The highest level of skills is required if trackers are to contribute meaningfully to conservation through animal monitoring, anti-poaching, animal habituation, environmental education and eco-tourism.

Tracking assessments have proved to be a very powerful tool in the process of learning to track as it inspires trackers continually to improve their knowledge and understanding of tracking. Experience shows that once a tracker has achieved a certain grade of competency he/she returns for further training and assessment.

Continued training and practise, followed by intensive, detailed assessments results in tracking being considered a professional career opportunity. In several game reserves and lodges in South Africa trackers are being remunerated according to their tracking qualifications. This further incentivises potential candidates to embark on formal tracking training and assessment.


The Tracker Academy assesses its learners in accordance with assessment requirements set for it by both CATHSSETA and FGASA.

This is an assessment of the candidate’s ability to -

The Tracker Academy assesses Track and Sign Identification in respect of both its CATHSSETA (NQF2) and add-on FGASA (Tracker Levels 1 to 4) training programmes.

A minimum of 40, maximum of 50 questions are asked on the level 1, 2, 3 & 4 tracker assessments. In preparation, the assessor will provide the candidate with a list of animals’ tracks and signs that may appear in the assessment.

Bird and animal alarm calls are central to a tracker’s knowledge, particularly when trailing lion and leopard. The tracker’s safety and understanding of certain animal behaviour are bound to these subtle calls which most people miss in the bush. Most experienced trackers know these calls well.

The Tracker Academy assesses alarm call identification in respect of both its CATHSSETA (NQF2) and FGASA (Tracker Levels 1 to 4) training programmes. Alarm call Identification is assessed separately. Calls are tested in the field practically. Or, in the event of no calls being heard in the field, calls are played digitally from a recorder with good quality sound. A total of 30 alarm calls are tested. Percentage scores will determine which level is achieved – level 1, 2, 3 or 4.

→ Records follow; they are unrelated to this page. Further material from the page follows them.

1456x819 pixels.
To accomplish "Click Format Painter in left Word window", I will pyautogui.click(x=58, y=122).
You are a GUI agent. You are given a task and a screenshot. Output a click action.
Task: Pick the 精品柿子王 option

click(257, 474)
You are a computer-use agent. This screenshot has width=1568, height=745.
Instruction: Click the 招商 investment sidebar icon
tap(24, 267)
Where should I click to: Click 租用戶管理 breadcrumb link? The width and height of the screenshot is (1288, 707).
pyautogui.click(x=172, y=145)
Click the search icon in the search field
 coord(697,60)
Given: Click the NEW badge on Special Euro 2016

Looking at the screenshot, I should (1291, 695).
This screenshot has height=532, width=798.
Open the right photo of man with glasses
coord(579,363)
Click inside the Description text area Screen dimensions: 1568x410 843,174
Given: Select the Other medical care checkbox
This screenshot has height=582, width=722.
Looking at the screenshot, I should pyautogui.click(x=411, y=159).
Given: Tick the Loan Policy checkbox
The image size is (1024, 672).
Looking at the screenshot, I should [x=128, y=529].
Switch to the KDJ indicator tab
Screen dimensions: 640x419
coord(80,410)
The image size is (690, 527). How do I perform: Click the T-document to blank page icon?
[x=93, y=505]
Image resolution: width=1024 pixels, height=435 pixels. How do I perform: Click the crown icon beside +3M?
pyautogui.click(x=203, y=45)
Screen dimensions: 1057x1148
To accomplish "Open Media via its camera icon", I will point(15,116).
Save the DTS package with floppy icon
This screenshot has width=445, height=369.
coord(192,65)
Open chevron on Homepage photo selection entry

This is the assessment of the candidate’s ability to follow an animal’s trail (set of tracks), while simultaneously displaying peripheral awareness, until the animal is found. Here the candidate will be asked to demonstrate, by following an animal’s trail, his/her ability to recognise tracks, anticipate animal movements and potential danger, and show awareness throughout the process. Specific performance relating to each component is evaluated and scored objectively. Depending on the results of the ‘track and sign’ assessment the candidate will follow one (or 2) animal species.

Once the species has been selected, it is up to the candidate to choose which trail he wishes to follow. In this way, the assessor has the opportunity to assess the candidate’s ability to find tracks, decide on the age of the tracks, number of animals, and then to take a decision on whether or not to follow the trail. Once the animal is found, an assessment of the candidate’s ability to view it safely also forms part of the assessment.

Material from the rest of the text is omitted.